Sales Tax Nexus Rules in California: Thresholds, Requirements, and CPA Action Steps

California economic nexus: $500,000 in sales of tangible personal property (combined with related parties); no transaction-count threshold.

Economic nexus threshold (current, verified 2026-06-16): $500,000 in sales of tangible personal property (combined with related parties); no transaction-count threshold.

Introduction

California represents one of the most significant sales tax nexus exposure states for remote sellers and multistate businesses. With the largest economy in the US, aggressive enforcement, and complex local tax administration, California nexus reviews demand careful CPA attention.

California applies economic nexus rules broadly and does not provide a transaction threshold, relying solely on sales volume.

What Creates Sales Tax Nexus in California?

Physical Nexus

Physical presence includes:

  • Offices, warehouses, or retail locations

  • Inventory stored in California

  • Employees or contractors operating in the state

  • Third-party fulfillment centers

Economic Nexus

Remote sellers may establish nexus based solely on sales volume.

Affiliate and Marketplace Nexus

Affiliate relationships and marketplace facilitation create additional compliance considerations.

Economic Nexus Thresholds in California

A seller establishes nexus if it has:

  • $500,000 or more in gross California sales

  • Measured during the current or previous calendar year

There is no transaction count threshold.

Does California Impose Sales Tax?

Yes.
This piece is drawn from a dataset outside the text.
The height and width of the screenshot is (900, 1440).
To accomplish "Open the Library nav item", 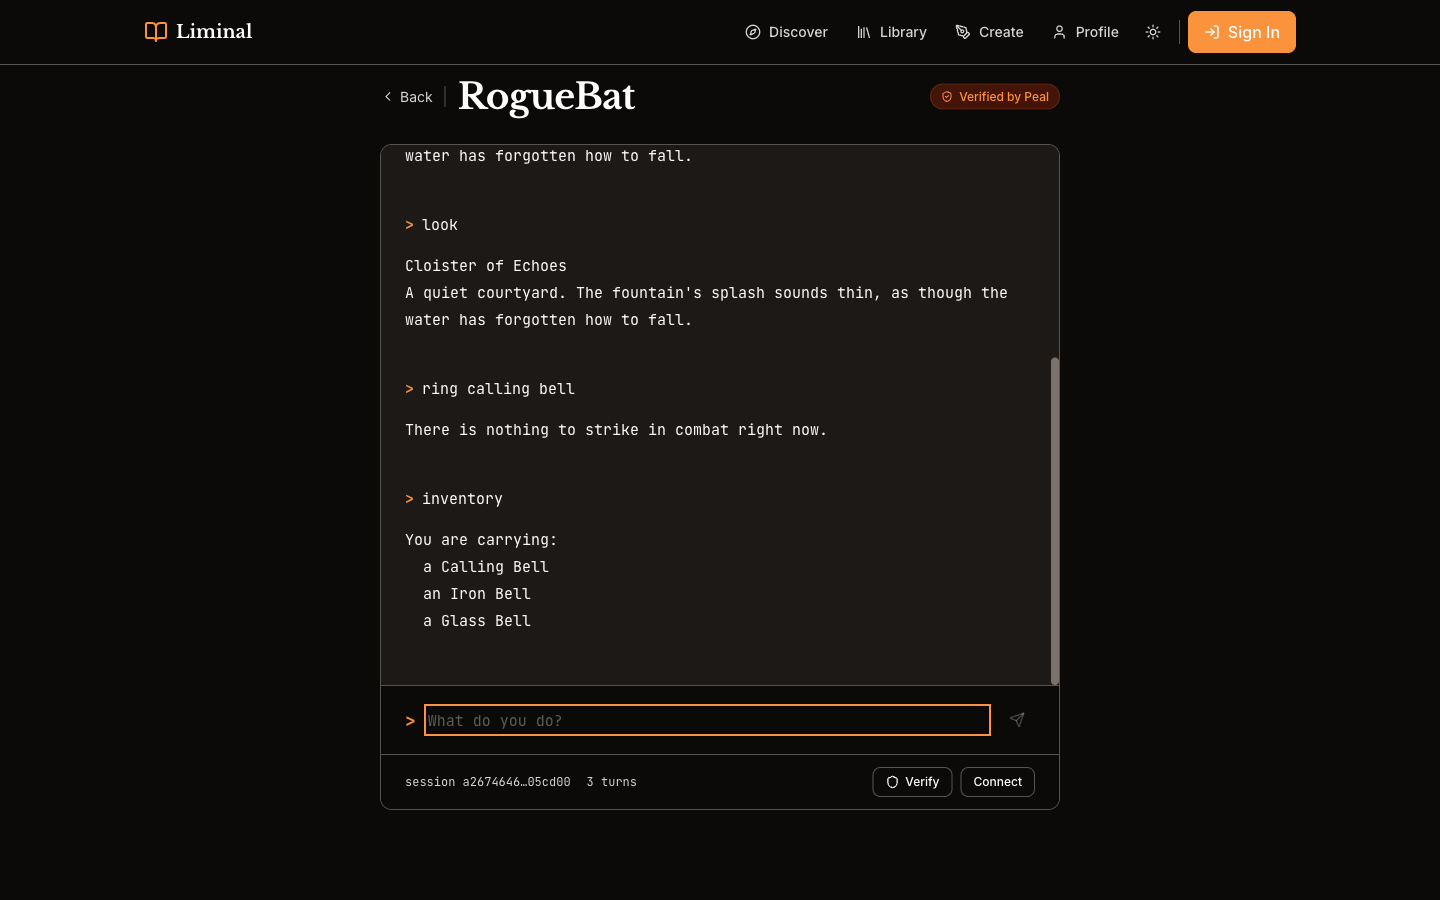I will [x=892, y=32].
California imposes:

  • State sales tax

  • District taxes administered centrally

California uses destination-based sourcing for most sales.

Registration Requirements

Registration is completed with the California Department of Tax and Fee Administration.

  • Registration required before collection begins

  • Separate permits may apply for different business activities

Filing Frequency and Due Dates

  • Monthly, quarterly, or annual filing based on volume

  • Returns generally due on the last day of the month following the reporting period

  • Electronic filing is required

Penalties and Interest

California imposes:

  • Late filing penalties

  • Late payment penalties

  • Interest on unpaid tax

Audit exposure is significant for non-compliant sellers.

CPA Action Steps

  1. Analyze California gross receipts annually

  2. Identify physical and inventory presence

  3. Review marketplace collection arrangements

  4. Register and assign filing frequency

  5. Maintain audit-ready documentation

Common CPA Mistakes

  • Excluding exempt sales from threshold analysis

  • Underestimating fulfillment nexus

  • Assuming marketplace collection eliminates all obligations

FAQs

Is there a transaction threshold in California?
No. Only a revenue threshold applies.

Does inventory in California create nexus?
Yes, immediately.

Conclusion

California sales tax nexus compliance requires proactive monitoring, precise registration, and disciplined filing controls. For CPA firms, California should be treated as a high-risk, high-priority nexus state in all multistate reviews.